Creating an Admin UW NetID
- Be sure to read and be familiar with all the information on this Web page.
- Note that additional “two factor” security will be required to create (and perform some functions with) an Admin UW NetID. To get started, you’ll need to enroll in Duo 2-factor authentication (2FA).
- Create an Admin UW NetID using the manage page.
Purpose of Admin UW NetIDs
Faculty and staff can use Admin UW NetIDs to provide a separate, more limited, and more tightly secured context for performing system administrative functions.
Common situations where Admin UW NetIDs are appropriate:
- A departmental support person has administrative access to a number of workstations
- A person administers one (or more) “servers”
- A person administers a local domain or a “Delegated OU” within the central NETID Windows domain service
Types of Admin UW NetIDs
There are three types of Admin UW NetIDs. At most you are only eligible for one of each type.
- Workstation Admin UW NetIDs: Given to individuals for administering a group of more than 50 workstations
- Server/Domain Admin UW NetIDs: Given to individuals who administrate sensitive machines and/or a “domain” (local or delegated)

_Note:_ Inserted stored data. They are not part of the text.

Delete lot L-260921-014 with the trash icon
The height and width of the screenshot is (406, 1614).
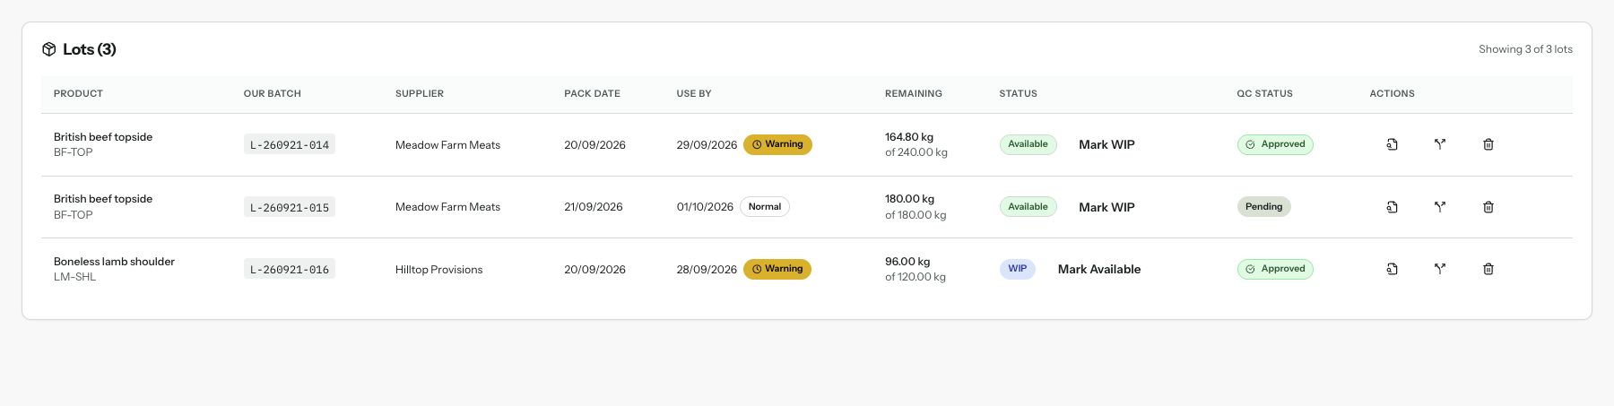coord(1488,144)
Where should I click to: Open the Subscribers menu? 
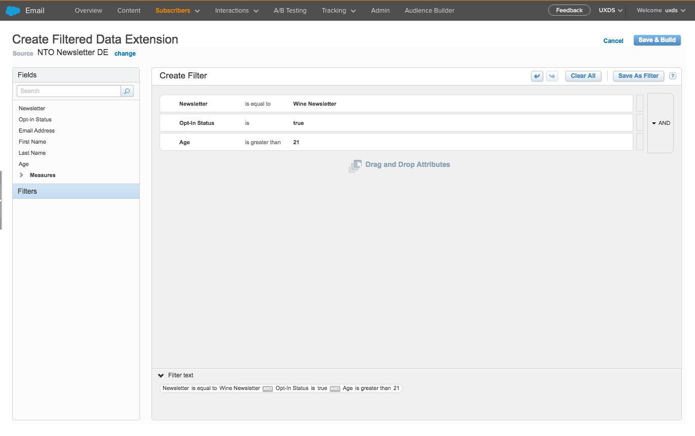pyautogui.click(x=177, y=11)
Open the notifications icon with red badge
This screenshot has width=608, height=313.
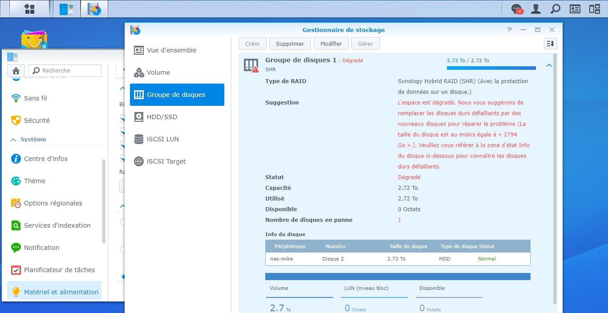coord(516,9)
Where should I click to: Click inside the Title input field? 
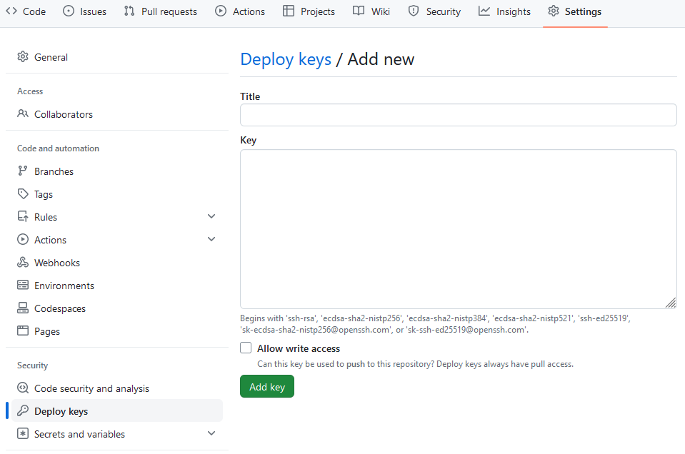click(458, 114)
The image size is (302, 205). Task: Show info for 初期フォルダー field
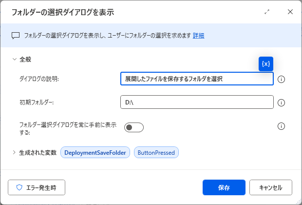coord(281,103)
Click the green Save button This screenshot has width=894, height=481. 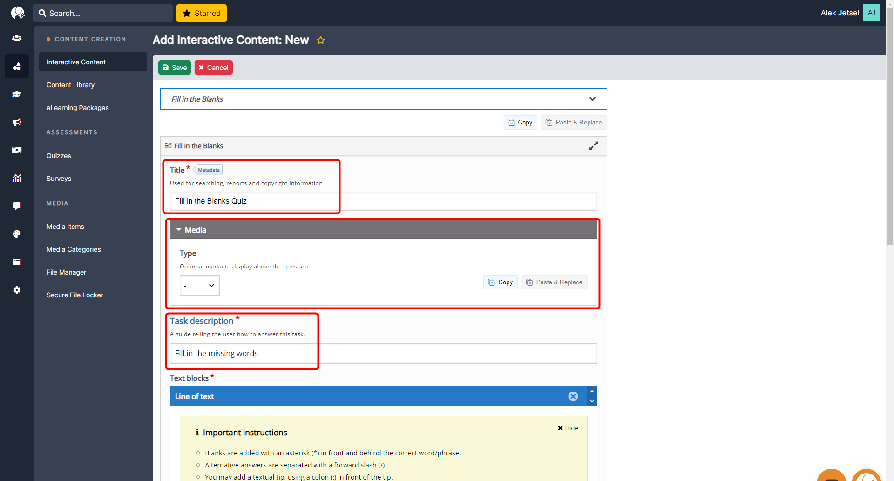pos(175,68)
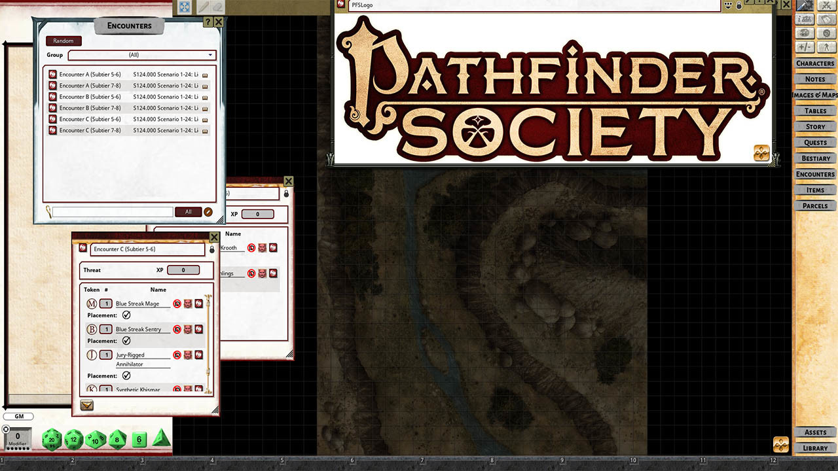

- Enterprise Admin UW NetIDs: Mentioned for the sake of completeness, but are effectively limited to a very few central administrative staff
All University of Washington policies regarding the appropriate use of University resources and responsible personal conduct apply to your use of UW Information Technology computing and networking resources including Admin UW NetID accounts. In addition, your use of UW Information Technology resources must comply with the restrictions and acceptable practices established specifically for these resources.
- You should only request an Admin UW NetID if you need one.

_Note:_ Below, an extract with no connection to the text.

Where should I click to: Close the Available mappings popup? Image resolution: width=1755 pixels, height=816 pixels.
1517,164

- You should only use an Admin UW NetID for the specific purposes intended.
- You must:
- Only use these credentials in a secure computing environment. If you later determine that the credential may have been exposed to an insecure environment, you are required to immediately change your password.
- Lock your session if you are away from the computer.
- Change your password and contact firstname.lastname@example.org immediately if you believe your Admin UW NetID has been compromised.
- You may not:
- Authenticate via your Admin UW NetID from an unmanaged workstation.
- Leave yourself authenticated for more than 12 hours unless needed for a long running process or procedure.
- You should:
- Only use Workstation Admin UW NetIDs to administer workstation resources. These resources should not include ldap directories, databases, applications, or services with an open network port, except where those services are a required part of the base workstation operating system.
- Only use Server/Domain Admin UW NetIDs to administer server or domain resources. These resources can include ldap directories, databases, applications, services on one or more servers, domain (local or delegated) policies and properties.
- Only use Enterprise Admin UW NetIDs to administer enterprise-class server resources, i.e., server resources accessible to more than 100,000 user accounts.
- You should not:
- Authenticate with either a Server/Domain Admin UW NetID or an Enterprise Admin UW NetID from a workstation that has been outside your administrative control. If you must do so, you must change the password associated with this Admin UW NetID as soon as possible from a fully trusted location.
- You must:
- Change your password at least every 120 days, or more often if compliance requirements for a specific application require it.
- Use a minimum password length of 14 characters.
- You may not:
- Share your Admin UW NetID password under any circumstances.
- Use your Admin UW NetID password for any other account. This includes your personal UW NetID, other Admin UW NetIDs, local accounts, web sites, Hotmail, departmental domains, Gmail, etc.
- Store a written or digital copy of your password in an insecure location.
The UW NetID Manage page can be used to update the name associated with an Admin UW NetID.
Services for Admin UW NetID Accounts
Admin UW NetID accounts provide the following computing services:
- An email address
- Only “Server/Domain” Admin UW NetIDs can be used to administer Delegated OUs within the central NETID Windows domain service
Admin UW NetID Account Expiration
Admin UW NetID accounts can expire or be removed if the owner:
- Specifically requests that the account expire
- Ceases to be a UW employee
About 1 week after the employee is separated in Workday or their access via a UW NetID support organization is removed an expiration notice is sent. UW NetID services including user object in AD and the kerberos principle (password) are deactivated 14 days and email forwarding is deactivated 90 days after the eligibility change notice.